The reply must repeat each entry exactly and contain no pictures.

Dataset records ▸
::::

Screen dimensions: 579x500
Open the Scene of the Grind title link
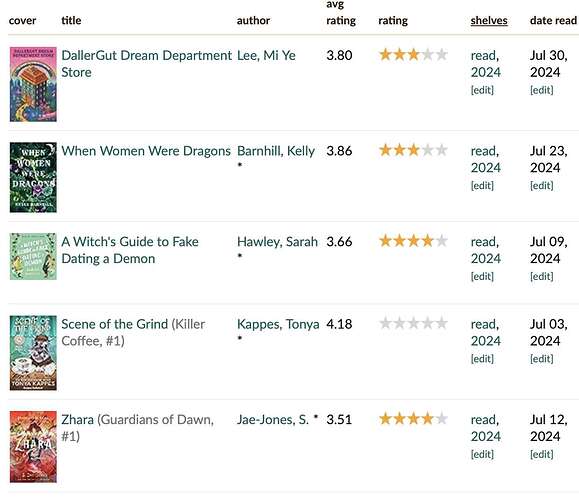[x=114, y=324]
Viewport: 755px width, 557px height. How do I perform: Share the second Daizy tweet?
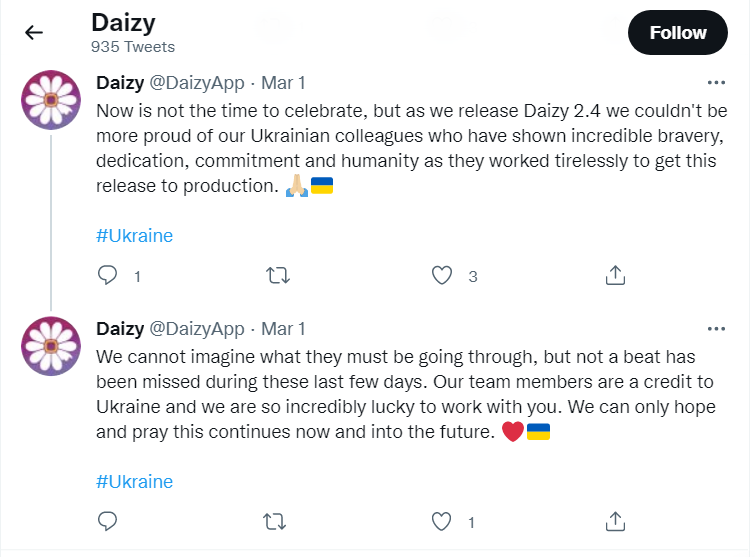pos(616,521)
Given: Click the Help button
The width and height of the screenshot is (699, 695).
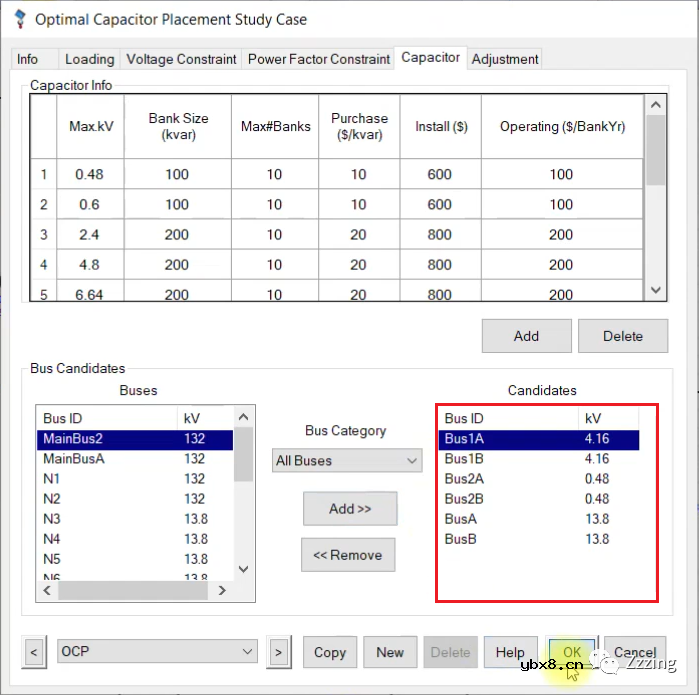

::::

Response area ▸
Screen dimensions: 579x500
Open the Scene of the Grind title link
[x=114, y=324]
Viewport: 755px width, 557px height. How do I perform: Share the second Daizy tweet?
pos(616,521)
Given: Click the Help button
The width and height of the screenshot is (699, 695).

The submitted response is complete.